Financial institutions intend to intensify loan recovery efforts in the first quarter of this year due to increased expenditure by customers during the December/January festivities.
According to the Central Bank of Kenya (CBK), the increased expenditures by customers triggered a spike in non-performing loans. In a report titled Credit Officer Survey, released last Friday, CBK noted that banks foresee increasing non-performing loans (NPLs) in energy and water, manufacturing, real estate and household sectors.
“The general drop in income may also affect traders, contractors and employed persons as well as delayed salaries to teachers due to industrial unrest, thus increasing NPLs in the personal/household sectors,” the report added.
A non-performing loan is either in default or close to being one. CBK also attributed increased NPLs to delayed payments to contractors by the government and poor harvest occasioned by failed rains. “Cost of farming is also not commensurate to sale proceeds from farm produce and most farmers are experiencing losses instead of gains,” said the bank in the survey of the banking sector last year.
CBK expects lending in the first quarter to various sectors not to increase or reduce. The survey says available investment opportunities, cost of borrowing, the Kenya Bankers Reference Rate and retention of Central Bank rate at 8.5 per cent as the main factors that lead to increased demand for credit last year.
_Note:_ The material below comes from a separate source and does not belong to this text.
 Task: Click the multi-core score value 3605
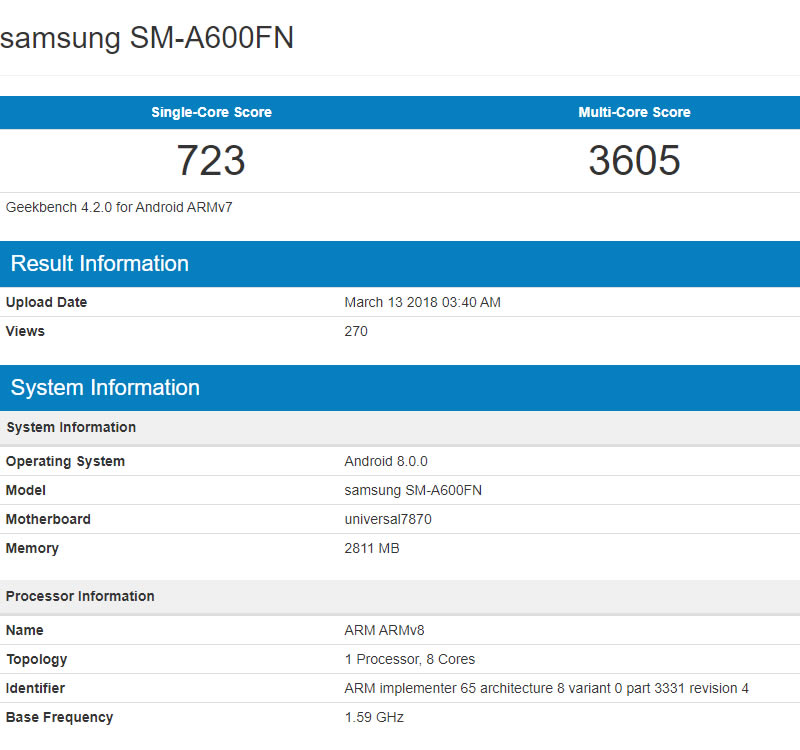[634, 160]
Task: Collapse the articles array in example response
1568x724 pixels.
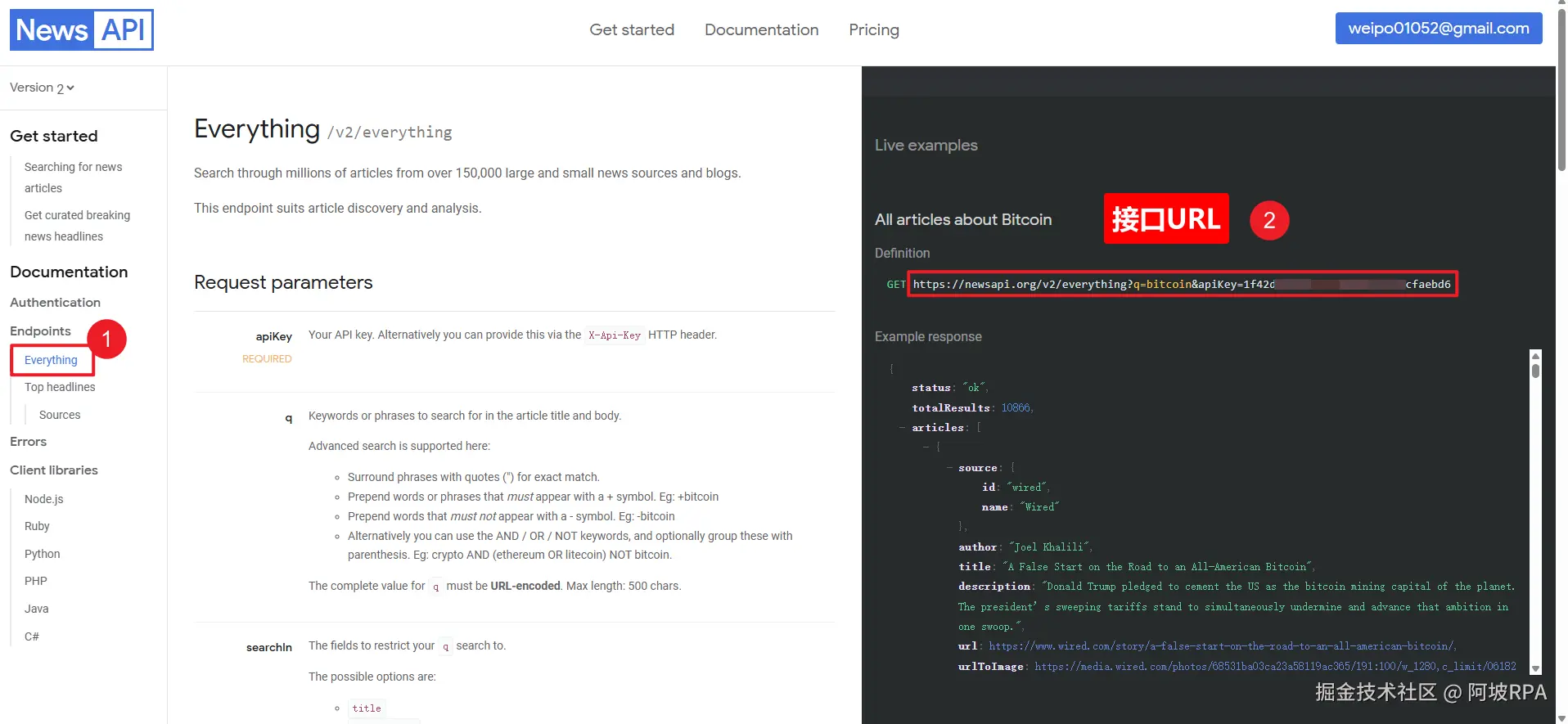Action: (903, 428)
The survey indicates that the demand for credit increased in five sectors namely trade, personal/household, building and construction, real estate, transport and communication. In the last quarter of last year, highest growth in demand for credit was witnessed in tourism, personal/household, transport and communication, agriculture and trade sectors by 15, 12, 10 and 6 per cent respectively.
According to the survey, the main factors that caused the demand for credit to increase were internal financing, loans from other banks, drop in cost of borrowing, increased available investment opportunities as a result of stable macroeconomic environment.
Last year, credit recovery efforts were intensified in all economic sectors – agriculture, manufacturing, energy, water, real estate, household, mining, transport, communication, tourism and hotel, trade and financial services.